Engaging Local Voices
The Northeast Ocean Plan should support the needs of New England’s people, communities, ocean habitats, and marine wildlife. To ensure ocean management happens from the ground up, stakeholders have been involved in every step of the process, from providing input during the years-long development of the plan to giving feedback on the draft plans – and now, as the plan is used in decision making and project development.
To ensure this happens smoothly and consistently, the Plan outlines best practices for decision makers to follow to give local stakeholders a place at the table. These best practices include identifying and talking with coastal communities that may be impacted by a project at hand, and incorporating stakeholders’ feedback into their project plans. Mary Horrigan of New England Science and Sailing in Stonington, CT, strives to educate people to be informed ocean users and keep apprised of ocean-related projects in the works nearby. The Northeast Ocean Plan helps facilitate a two-way conversation so everyone involved is informed and has input in the process.
As more new projects are proposed, we’ll monitor how decision makers are incorporating these best practices. We’ll also look for ways to support their efforts and hold them accountable to using the information available to them to protect the ocean and involve local stakeholders.
Regional Strength Prevails
The Northeast Ocean Plan is New England’s plan. Largely crafted by New Englanders, advocated for by New Englanders, and ultimately implemented by many who call this region home – New England’s values are embedded within this plan.
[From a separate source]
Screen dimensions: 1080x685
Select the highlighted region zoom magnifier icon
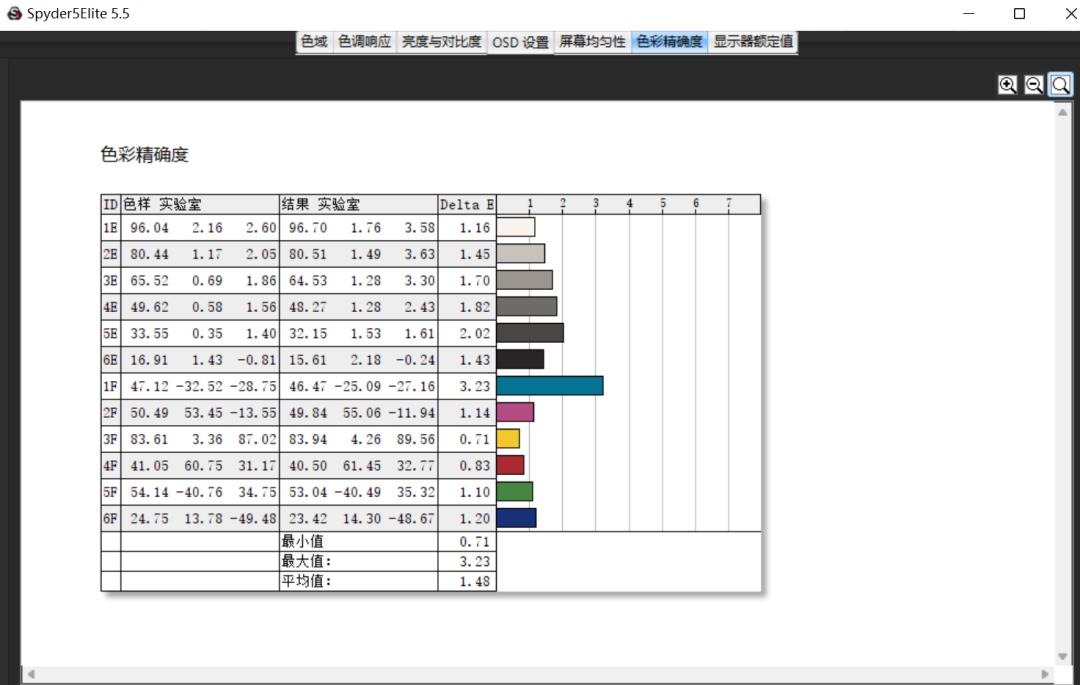[x=1060, y=84]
Today we’re working to make sure that, no matter what happens in Washington, D.C., the Northeast Ocean Plan sets the standard for managing our ocean resources. No matter the challenges we face, our region knows how to come together and make things happen, especially when it comes to caring for our ocean.
As we head into year two, we celebrate the success of our regional strength and look forward to the ways our economy, our coastal communities, and future generations will benefit from the Northeast Ocean Plan.